C’est pouvoir constater des comportements inappropriés que ce soit des masturbations compulsives, des exhibitions, des auto-mutilations sexuelles mais aussi des dessins et des jeux sexualisés compulsifs.
C’est pouvoir se demander pourquoi mon enfant a eu un changement brutal de comportement. Pourquoi est-il devenu agité alors qu’il ne l’était pas jusque là ? Pourquoi semble-t-il si triste alors qu’il souriait tout le temps ? Pourquoi ne parle-t-il plus du tout ? Pourquoi pleure-t-il autant ?
C’est pouvoir s’interroger sur des attitudes régressives : il s’accroche à nous et ne veut plus nous quitter. Il avait cesser de sucer son pouce depuis longtemps et recommence. Il reparle un langage de « bébé » alors qu’il sait formuler de belles phrases. Il refait pipi au lit.
Soudainement, il a peur d’être enfermé mais aussi de certaines personnes de notre famille ou d’une personne en particulier. Il ne veut plus participer à ses activités de loisirs alors que tout se passait bien jusque là.
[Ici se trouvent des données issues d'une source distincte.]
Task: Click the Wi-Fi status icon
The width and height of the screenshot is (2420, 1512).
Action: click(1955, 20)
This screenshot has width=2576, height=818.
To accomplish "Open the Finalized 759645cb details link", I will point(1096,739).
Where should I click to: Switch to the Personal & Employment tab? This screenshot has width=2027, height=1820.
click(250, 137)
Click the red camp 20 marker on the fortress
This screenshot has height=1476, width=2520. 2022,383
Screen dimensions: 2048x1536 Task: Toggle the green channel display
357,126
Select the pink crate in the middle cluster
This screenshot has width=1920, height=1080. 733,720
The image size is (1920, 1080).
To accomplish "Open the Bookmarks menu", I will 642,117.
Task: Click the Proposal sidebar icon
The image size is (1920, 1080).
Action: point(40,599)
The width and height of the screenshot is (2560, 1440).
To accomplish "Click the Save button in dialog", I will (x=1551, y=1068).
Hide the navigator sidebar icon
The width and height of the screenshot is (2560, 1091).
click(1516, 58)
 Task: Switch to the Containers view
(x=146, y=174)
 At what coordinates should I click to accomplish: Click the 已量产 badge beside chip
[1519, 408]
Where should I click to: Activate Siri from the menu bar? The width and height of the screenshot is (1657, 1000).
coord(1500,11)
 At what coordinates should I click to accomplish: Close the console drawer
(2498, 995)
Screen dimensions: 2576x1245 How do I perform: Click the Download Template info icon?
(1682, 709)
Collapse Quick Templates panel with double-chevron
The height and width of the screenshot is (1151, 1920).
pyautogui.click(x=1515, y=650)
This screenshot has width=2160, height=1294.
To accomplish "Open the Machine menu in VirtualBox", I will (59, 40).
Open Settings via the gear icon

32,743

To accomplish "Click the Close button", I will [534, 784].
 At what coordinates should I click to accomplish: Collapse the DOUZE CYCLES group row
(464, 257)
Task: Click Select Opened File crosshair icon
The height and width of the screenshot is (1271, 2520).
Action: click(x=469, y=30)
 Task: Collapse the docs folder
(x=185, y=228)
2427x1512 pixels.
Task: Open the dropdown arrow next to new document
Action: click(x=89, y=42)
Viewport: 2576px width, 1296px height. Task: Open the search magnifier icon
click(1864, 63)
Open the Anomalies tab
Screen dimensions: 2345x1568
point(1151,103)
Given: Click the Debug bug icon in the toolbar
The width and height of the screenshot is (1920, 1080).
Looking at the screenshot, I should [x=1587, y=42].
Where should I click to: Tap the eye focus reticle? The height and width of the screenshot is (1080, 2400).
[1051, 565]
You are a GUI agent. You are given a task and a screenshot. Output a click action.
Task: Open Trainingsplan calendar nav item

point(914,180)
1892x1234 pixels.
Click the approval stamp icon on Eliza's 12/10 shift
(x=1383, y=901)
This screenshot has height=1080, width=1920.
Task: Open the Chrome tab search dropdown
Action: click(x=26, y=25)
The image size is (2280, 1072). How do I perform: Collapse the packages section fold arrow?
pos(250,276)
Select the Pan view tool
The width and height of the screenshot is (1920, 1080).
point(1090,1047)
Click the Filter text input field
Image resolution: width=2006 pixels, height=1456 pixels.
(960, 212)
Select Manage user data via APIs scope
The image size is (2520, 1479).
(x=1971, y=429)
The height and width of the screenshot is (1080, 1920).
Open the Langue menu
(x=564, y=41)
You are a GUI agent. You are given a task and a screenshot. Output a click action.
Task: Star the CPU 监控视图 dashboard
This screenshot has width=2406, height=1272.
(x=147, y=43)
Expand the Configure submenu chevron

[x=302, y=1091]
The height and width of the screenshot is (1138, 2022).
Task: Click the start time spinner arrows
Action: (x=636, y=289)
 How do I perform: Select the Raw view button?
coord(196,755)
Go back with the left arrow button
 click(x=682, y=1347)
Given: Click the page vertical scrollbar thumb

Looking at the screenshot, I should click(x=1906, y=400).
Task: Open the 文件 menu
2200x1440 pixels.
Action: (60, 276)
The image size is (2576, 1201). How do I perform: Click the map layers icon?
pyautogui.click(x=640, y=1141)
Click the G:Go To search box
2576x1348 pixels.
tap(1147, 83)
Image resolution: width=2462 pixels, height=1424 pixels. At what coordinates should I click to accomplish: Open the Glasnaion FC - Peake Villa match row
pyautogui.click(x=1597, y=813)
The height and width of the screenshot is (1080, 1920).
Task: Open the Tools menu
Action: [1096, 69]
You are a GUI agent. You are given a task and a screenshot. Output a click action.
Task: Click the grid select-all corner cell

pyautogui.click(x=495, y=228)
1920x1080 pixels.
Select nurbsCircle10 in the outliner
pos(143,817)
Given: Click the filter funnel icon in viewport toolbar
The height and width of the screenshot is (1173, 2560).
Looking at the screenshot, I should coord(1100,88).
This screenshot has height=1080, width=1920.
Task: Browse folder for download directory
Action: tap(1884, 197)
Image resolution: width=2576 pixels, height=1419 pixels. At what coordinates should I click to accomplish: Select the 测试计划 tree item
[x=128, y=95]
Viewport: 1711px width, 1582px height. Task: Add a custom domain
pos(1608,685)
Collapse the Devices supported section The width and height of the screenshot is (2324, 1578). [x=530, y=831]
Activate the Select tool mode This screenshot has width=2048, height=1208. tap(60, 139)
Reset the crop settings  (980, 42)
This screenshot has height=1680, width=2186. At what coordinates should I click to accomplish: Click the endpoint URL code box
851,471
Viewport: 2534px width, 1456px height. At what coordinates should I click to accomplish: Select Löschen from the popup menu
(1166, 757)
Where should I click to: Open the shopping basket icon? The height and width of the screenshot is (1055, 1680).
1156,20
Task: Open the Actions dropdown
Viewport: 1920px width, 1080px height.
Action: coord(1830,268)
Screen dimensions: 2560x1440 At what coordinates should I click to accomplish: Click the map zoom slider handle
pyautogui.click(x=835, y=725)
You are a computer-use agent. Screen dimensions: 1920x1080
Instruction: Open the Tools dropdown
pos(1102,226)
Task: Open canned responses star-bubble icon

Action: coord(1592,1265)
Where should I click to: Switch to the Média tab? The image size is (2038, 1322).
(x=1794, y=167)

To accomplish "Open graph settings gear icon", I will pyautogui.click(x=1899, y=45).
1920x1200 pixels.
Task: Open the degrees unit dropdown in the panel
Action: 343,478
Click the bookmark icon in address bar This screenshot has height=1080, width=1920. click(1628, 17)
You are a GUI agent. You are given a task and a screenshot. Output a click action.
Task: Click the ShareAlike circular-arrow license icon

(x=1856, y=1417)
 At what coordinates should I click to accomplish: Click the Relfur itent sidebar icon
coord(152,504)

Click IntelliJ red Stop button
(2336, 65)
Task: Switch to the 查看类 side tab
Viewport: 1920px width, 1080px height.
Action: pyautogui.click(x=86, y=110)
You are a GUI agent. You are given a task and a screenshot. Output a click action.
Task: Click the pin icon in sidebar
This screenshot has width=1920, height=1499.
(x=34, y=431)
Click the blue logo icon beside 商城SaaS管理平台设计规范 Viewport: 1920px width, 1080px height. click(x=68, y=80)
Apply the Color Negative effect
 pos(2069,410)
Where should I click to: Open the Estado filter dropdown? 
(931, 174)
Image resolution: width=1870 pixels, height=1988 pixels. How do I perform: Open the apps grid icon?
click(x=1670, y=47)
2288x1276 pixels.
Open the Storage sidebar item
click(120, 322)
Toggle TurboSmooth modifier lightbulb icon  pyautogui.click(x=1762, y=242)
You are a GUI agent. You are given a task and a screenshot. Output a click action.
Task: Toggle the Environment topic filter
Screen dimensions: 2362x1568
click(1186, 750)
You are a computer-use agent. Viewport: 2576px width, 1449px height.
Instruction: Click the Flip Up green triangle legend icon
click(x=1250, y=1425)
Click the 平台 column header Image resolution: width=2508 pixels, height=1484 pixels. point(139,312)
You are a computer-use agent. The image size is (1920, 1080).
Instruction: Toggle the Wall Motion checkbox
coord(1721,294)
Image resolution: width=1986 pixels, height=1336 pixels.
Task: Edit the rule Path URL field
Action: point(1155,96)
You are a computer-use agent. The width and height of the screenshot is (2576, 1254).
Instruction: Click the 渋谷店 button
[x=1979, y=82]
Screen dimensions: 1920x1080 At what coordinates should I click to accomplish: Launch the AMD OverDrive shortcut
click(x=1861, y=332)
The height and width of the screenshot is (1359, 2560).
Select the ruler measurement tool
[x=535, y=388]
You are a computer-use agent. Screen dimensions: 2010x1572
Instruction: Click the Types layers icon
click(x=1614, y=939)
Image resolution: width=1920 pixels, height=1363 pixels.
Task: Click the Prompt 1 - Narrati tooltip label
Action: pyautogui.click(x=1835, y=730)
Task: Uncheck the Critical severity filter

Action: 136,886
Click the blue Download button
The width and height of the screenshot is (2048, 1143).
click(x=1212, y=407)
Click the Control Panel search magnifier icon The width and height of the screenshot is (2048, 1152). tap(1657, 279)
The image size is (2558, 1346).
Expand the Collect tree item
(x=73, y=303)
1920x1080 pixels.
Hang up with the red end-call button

Lorsqu’il se déplace, il semble souffrir de certaines parties de son corps. Ses mouvements de marche sont différents de jusqu’alors. Il nous dit qu’il a mal au ventre, qu’il a mal aux fesses. Il ne parvient plus à s’asseoir comme avant. Il se tient avec ses mains certaines parties de son corps. Il refuse qu’on le change. Il hurle dès qu’on tente de lui apporter des soins d’hygiène : il ne supporte plus qu’on lui change sa couche, le bain devient impossible. Il ne semble plus être le même.
L’ensemble de ces attitudes doivent vous alerter et plus encore tout changement dans les attitudes habituelles de votre enfant.
L’observation empathique de votre enfant devient dès lors un véritable outil à la disposition des parents et de toute personne bienveillante pour protéger mais aussi voir ce qui n’est pas dit ou ce à quoi on impose un silence.